Houghton Mifflin Company, publishing house of Boston, Mass., traces its roots back to the firm of Ticknor and Fields, the premier "literary" publishing house in the United States during the middle years of the nineteenth century. Ticknor and Fields originated in the firm of Allen and Ticknor, established in 1832. The partners in Ticknor and Fields were William D. Ticknor (one of the partners in Allen and Ticknor) and James T. Fields, who entered the firm as a junior partner in 1843. After a series of changes, Ticknor and Fields evolved into Houghton, Mifflin and Company. The succession of corporate names was as follows: Allen and Ticknor (1832-1834); William D. Ticknor (1834-1843); William D. Ticknor and Co. (1843-1849); Ticknor, Reed and Fields (1849-1854); Ticknor and Fields (1854-1868); Fields, Osgood and Co. (1868-1871); James R. Osgood and Co. (1871-1878); Houghton, Osgood and Co. (1878-1880); Houghton, Mifflin and Co. (1880-1908); and Houghton Mifflin Co. (since 1908). Henry Oscar Houghton began as a printer in Cambridge, Mass. and established H. O. Houghton and Co. in 1852. Houghton's printing establishment on the Charles River in Cambridge was known as the Riverside Press. In 1864 he formed a publishing partnership in the firm of Hurd and Houghton. In 1878 the business merged with James R. Osgood and Co. as Houghton, Osgood and Co.

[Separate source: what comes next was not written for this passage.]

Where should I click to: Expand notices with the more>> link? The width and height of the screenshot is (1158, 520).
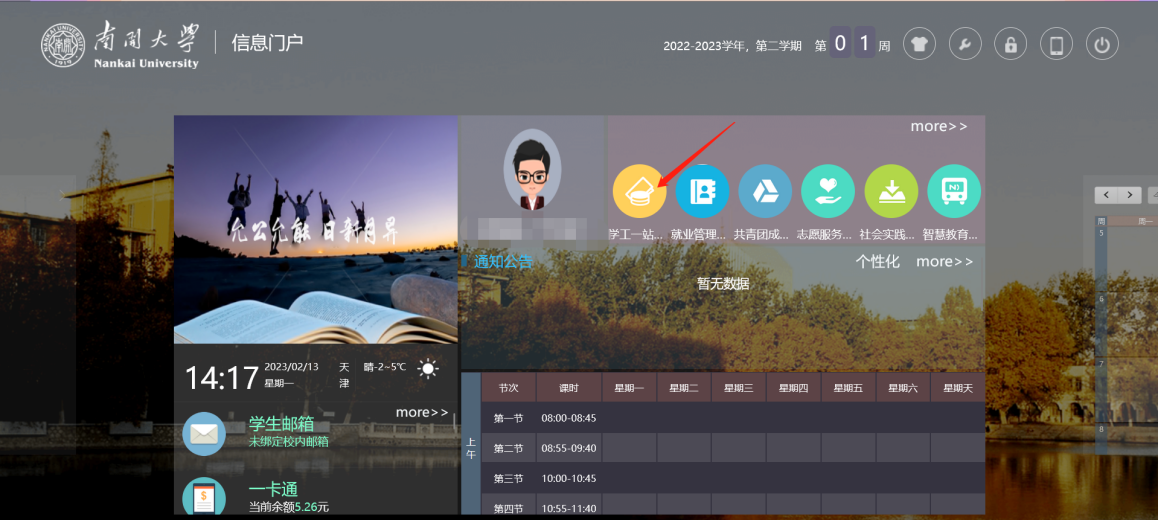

Arranged into the following series:

MS Am 1925
  1. I. Correspondence with Houghton Mifflin
  2. A. Letters to and from Houghton Mifflin
  3. B. Letters from Houghton Mifflin
  4. II. Business correspondence
  5. III. Legal and interdepartmental correspondence and documents
  6. MS Am 1925.1: Letters to The Atlantic Monthly
  7. MS Am 1925.2: Letters to and from Henry Oscar Houghton [personal correspondence]
  8. MS Am 1925.3: Other letters
  9. MS Am 1925.4: Compositions, photographs, contracts and miscellany

Immediate Source of Acquisition

99M-43. Manuscripts deposited by and later gift of Houghton Mifflin Company, 2 Beacon Street, Boston, Massachusetts: received after 1943; Gift 1991.

Related Materials

Letterbooks, cost books, and other Houghton Mifflin records not included in this collection are described in separate finding aids. See HOLLIS and OASIS for additional information.

Processing Information

Processed by: Patrick K. Miehe

Houghton Mifflin Company. Houghton Mifflin Company correspondence and records, 1832-1944: Guide.
Houghton Library, Harvard College Library
Language of description

Repository Details

Part of the Houghton Library Repository

Houghton Library is Harvard College's principal repository for rare books and manuscripts, archives, and more. Houghton Library's collections represent the scope of human experience from ancient Egypt to twenty-first century Cambridge. With strengths primarily in North American and European history, literature, and culture, collections range in media from printed books and handwritten manuscripts to maps, drawings and paintings, prints, posters, photographs, film and audio recordings, and digital media, as well as costumes, theater props, and a wide range of other objects. Houghton Library has historically focused on collecting the written record of European and Eurocentric North American culture, yet it holds a large and diverse number of primary sources valuable for research on the languages, culture and history of indigenous peoples of the Americas, Africa, Asia and Oceania.

Houghton Library’s Reading Room is free and open to all who wish to use the library’s collections.